Bien que les chiffres ne soient pas encourageants, la Confédération Construction reste optimiste. Un optimisme prudent, les conséquences de la suppression du woonbonus n'étant pas encore connues.

Robert de Mûelenaere, administrateur délégué de la Confédération Construction, a fait le bilan de la construction résidentielle et non résidentielle à l’occasion de la présentation du nouveau salon Batibouw.

«Le Belge a une brique dans le ventre»: voilà un adage qui, pour une fois, va être démenti. Les chiffres présentés par l’administrateur délégué de la Confédération ne sont pas très réjouissants pour le secteur. Mais l’optimisme reste néanmoins de mise pour 2020. Un optimisme qui pourrait être douché par les conséquences de la suppression du woonbonus dans le nord du pays.

Le résidentiel s’effondre

Au vu des chiffres, le premier constat se dresse aisément: la construction résidentielle n’est pas au mieux. En effet, elle a connu une baisse de 14% entre août 2018 et juillet 2019 par rapport à la même période l’année précédente. Et la Flandre est l’épicentre de ce coup de mou: 40.957 biens résidentiels y ont été construits entre août 2018 et juillet 2019 contre 49.308 pour la même période entre 2017 et 2018, ce qui correspond à un recul de 17%. «Cela s’explique par la modification de la réglementation énergétique des bâtiments (PEB) dans le nord du pays intervenue il y a deux ans», justifie Robert de Mûelenaere. En Wallonie, les choses ne changent pas, ou très peu.

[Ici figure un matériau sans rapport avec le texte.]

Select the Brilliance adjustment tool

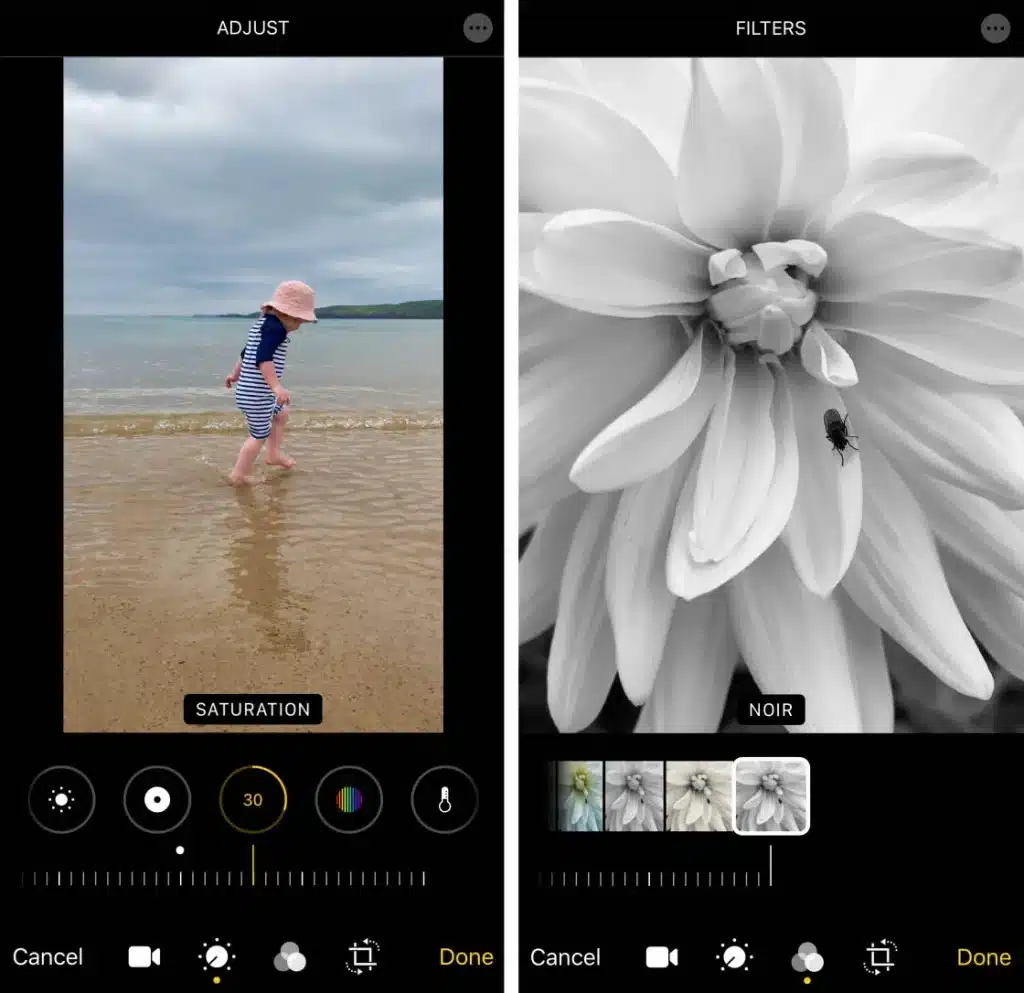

Les chiffres sont très sensiblement les mêmes d’une année à l’autre: 11.381 biens construits d’août 2017 à juillet 2018 et 11.305 d’août 2018 à juillet 2019. Enfin, la capitale connaît le plus grand recul parmi les 3 Régions avec une baisse de 44%. De 1.687 entre août 2017 et juillet 2018, elle est passée à 930 biens résidentiels construits entre août 2018 et juillet 2019. Les coûts et les difficultés dans l’obtention d’un permis sont les 2 principales raisons qui expliquent pareil recul, selon la Confédération.

Une évolution contrastée pour le non-résidentiel

Le non-résidentiel connaît pour sa part une évolution contrastée. Le nombre de permis de bâtir est en forte augmentation (+24%) mais, paradoxalement, le volume est en baisse passant ainsi de 39,5 millions de m³ entre août 2017 et juillet 2018 à 35,9 millions de m³ durant la période suivante. «L’octroi de permis de bâtir pour le non résidentiel a certes augmenté, mais les espaces sont plus petits par rapport à l’année qui précède», explique M. de Mûelenaere.

Un optimisme prudent

Dans ce contexte, la Confédération Construction reste prudemment optimiste quant à l’évolution du secteur. Pour le résidentiel, elle prévoit une hausse de 10 à 15% des permis de bâtir. Mais ce chiffre est à relativiser, car les conséquences de la suppression du woonbonus ne sont pas encore connues. Pour le non-résidentiel, une croissance de 2 à 3% est envisagée.
Au niveau des tendances à venir, la Confédération croit que l’on va évoluer vers un habitat adapté et adaptable aux différentes phases de la vie, digital et respectueux de l’environnement.